Speech model: test on SALMONN

Task	no instruction	with instruction	with mask
Gender recognition	0.00	97.71	97.75
Emotion recognition	0.00	69.70	72.36
ASV	0.00	93.61	93.23
Audio captioning	14.90	20.89	24.33
S2TT	15.14	34.48	33.82

W2/Q1. Degrades

After using the mask, the model undergoes a behavioral change and can no longer perform the original task as intended. As a result, the general performance will inevitably decrease. However, since the mask does not modify or add/remove any of the model’s parameters, we can simply stop using the mask to restore the model's original instruction capabilities. This process is straightforward and flexible.

We also conducted some mask experiments on general benchmarks. Please see our response to uwMV.
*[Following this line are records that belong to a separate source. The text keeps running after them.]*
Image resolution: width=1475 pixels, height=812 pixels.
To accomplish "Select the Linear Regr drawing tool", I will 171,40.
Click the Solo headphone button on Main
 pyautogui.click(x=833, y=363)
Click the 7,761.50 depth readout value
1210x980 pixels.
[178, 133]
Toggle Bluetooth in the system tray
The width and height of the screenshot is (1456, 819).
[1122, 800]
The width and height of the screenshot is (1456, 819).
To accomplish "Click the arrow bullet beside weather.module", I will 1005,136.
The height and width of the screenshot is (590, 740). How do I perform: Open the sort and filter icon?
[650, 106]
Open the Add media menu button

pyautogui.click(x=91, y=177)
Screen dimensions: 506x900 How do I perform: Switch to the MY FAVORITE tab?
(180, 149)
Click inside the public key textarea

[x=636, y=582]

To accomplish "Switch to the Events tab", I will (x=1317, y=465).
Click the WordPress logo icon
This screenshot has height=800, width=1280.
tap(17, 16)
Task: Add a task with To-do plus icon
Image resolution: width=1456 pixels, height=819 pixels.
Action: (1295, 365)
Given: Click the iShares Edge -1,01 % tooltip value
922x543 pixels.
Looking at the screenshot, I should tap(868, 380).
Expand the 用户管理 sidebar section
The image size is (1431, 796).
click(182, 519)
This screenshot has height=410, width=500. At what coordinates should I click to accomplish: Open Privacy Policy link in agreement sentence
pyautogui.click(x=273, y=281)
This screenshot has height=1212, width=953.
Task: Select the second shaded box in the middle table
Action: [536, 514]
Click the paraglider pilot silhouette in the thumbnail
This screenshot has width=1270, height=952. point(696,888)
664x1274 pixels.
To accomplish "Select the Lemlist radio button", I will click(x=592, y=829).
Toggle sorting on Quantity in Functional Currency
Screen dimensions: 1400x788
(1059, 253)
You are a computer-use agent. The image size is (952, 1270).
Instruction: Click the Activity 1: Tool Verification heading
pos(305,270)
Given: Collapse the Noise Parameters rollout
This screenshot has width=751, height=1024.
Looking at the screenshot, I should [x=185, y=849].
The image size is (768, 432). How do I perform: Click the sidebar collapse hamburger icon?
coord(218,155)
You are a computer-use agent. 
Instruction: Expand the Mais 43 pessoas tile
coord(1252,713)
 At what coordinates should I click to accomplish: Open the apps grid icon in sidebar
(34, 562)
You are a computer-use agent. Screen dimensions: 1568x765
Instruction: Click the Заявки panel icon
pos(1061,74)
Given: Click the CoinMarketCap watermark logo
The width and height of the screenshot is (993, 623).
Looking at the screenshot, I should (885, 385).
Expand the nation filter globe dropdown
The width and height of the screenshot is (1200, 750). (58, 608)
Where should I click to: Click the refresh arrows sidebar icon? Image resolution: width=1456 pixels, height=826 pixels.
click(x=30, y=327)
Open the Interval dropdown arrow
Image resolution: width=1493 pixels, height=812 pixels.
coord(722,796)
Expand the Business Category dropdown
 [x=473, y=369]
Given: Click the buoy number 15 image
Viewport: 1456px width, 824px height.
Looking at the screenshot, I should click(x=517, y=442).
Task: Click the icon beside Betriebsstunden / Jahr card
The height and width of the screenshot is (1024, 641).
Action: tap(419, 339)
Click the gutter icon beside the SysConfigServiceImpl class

Q2. activation experiments

In the paper, we conducted an experiment (Line 370, right column) to investigate the relationship between attention head activation (focus on special tokens) and the mask. Our findings suggest that the correlation between them is not strong. We discuss this phenomenon further in Appendix C.3.2, where we suggest that the "attentive function" of the attention heads does not play a major role in their selection.

最终决定Accept (poster)

2025-05-01

This paper investigates how LLMs can perform specific tasks without explicit instructions through selective attention head masking. The authors demonstrate that by applying discrete 0-1 masks to attention heads, models can directly exhibit task-specific functionalities without modifying any parameters. This phenomenon was validated across various model architectures, including both language and multimodal models, and across diverse tasks such as classification, extraction, and few-shot learning. The reviews recognized several strengths of this work: its novel approach to uncovering functional behaviors of attention heads in LLMs, clear paper structure with easy-to-follow methodology, and the effective performance improvements achieved through the proposed masking strategy. While there were some initial concerns about practical benefits and impact on general model performance, the authors provided additional experiments addressing these issues, including tests on larger models and MoE architectures. Multiple reviewers provided positive evaluations after reviewing the authors' thorough rebuttal. Given the thorough experimental validation, novel insights into model interpretability, and satisfactory author responses to reviewer concerns, I recommend accepting this paper for publication at ICML 2025.